DATA FOR THE TASK:
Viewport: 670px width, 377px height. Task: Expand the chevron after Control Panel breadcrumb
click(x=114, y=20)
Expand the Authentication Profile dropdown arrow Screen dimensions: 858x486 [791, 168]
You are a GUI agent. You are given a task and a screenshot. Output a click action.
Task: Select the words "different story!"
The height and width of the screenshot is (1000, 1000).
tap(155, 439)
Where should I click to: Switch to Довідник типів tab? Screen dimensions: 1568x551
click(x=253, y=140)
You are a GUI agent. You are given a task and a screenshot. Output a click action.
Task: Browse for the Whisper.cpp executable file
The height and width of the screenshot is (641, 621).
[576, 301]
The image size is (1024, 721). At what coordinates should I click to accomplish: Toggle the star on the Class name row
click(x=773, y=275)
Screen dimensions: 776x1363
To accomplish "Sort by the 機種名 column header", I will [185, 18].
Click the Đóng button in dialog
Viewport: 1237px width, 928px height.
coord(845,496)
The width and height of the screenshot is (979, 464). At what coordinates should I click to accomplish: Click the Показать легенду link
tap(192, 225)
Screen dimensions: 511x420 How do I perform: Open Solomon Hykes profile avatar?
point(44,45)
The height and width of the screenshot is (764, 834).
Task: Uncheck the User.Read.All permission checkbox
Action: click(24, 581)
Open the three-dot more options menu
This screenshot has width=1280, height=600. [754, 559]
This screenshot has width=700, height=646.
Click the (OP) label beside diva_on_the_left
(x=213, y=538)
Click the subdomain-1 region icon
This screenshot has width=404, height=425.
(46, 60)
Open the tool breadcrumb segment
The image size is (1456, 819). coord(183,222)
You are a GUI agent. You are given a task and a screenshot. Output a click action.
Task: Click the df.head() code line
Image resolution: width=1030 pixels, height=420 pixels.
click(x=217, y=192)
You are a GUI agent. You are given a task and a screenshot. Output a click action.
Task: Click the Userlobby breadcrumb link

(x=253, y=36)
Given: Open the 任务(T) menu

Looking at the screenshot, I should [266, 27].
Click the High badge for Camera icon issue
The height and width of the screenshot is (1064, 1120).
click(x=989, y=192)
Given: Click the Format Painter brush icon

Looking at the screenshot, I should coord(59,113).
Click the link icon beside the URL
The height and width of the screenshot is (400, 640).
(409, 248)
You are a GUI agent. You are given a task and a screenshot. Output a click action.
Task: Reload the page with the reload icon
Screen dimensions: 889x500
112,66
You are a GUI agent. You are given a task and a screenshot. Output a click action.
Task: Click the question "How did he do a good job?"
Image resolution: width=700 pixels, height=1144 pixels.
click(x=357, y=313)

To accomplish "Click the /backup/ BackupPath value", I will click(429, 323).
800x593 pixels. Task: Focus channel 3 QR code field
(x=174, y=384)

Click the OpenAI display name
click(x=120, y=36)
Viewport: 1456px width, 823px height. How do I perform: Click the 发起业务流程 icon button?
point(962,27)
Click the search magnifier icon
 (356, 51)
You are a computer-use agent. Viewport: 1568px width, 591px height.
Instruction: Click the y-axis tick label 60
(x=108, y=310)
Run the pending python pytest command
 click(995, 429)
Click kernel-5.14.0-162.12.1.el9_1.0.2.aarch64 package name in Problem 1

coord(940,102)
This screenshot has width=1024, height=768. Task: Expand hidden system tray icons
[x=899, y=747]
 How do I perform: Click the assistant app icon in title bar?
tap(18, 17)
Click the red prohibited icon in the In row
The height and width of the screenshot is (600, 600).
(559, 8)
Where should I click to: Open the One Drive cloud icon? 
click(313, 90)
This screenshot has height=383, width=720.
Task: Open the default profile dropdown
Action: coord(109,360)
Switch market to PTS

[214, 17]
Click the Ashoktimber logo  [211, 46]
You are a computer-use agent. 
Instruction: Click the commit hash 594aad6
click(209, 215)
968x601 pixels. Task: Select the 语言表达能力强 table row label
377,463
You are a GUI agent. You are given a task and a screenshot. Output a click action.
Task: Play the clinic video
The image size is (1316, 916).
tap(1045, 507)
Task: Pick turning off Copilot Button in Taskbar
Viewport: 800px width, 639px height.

WHAT YOU SHOULD DO: Exact duplication is required for the lines above, from the line that contains "Open the tool breadcrumb segment" to the line that contains "Task: Click the question", inclusive; omit all others.

ANSWER TO THIS TASK:
Open the tool breadcrumb segment
The image size is (1456, 819). coord(183,222)
You are a GUI agent. You are given a task and a screenshot. Output a click action.
Task: Click the df.head() code line
Image resolution: width=1030 pixels, height=420 pixels.
click(x=217, y=192)
You are a GUI agent. You are given a task and a screenshot. Output a click action.
Task: Click the Userlobby breadcrumb link

(x=253, y=36)
Given: Open the 任务(T) menu

Looking at the screenshot, I should [266, 27].
Click the High badge for Camera icon issue
The height and width of the screenshot is (1064, 1120).
click(x=989, y=192)
Given: Click the Format Painter brush icon

Looking at the screenshot, I should coord(59,113).
Click the link icon beside the URL
The height and width of the screenshot is (400, 640).
(409, 248)
You are a GUI agent. You are given a task and a screenshot. Output a click action.
Task: Reload the page with the reload icon
Screen dimensions: 889x500
112,66
You are a GUI agent. You are given a task and a screenshot. Output a click action.
Task: Click the question "How did he do a good job?"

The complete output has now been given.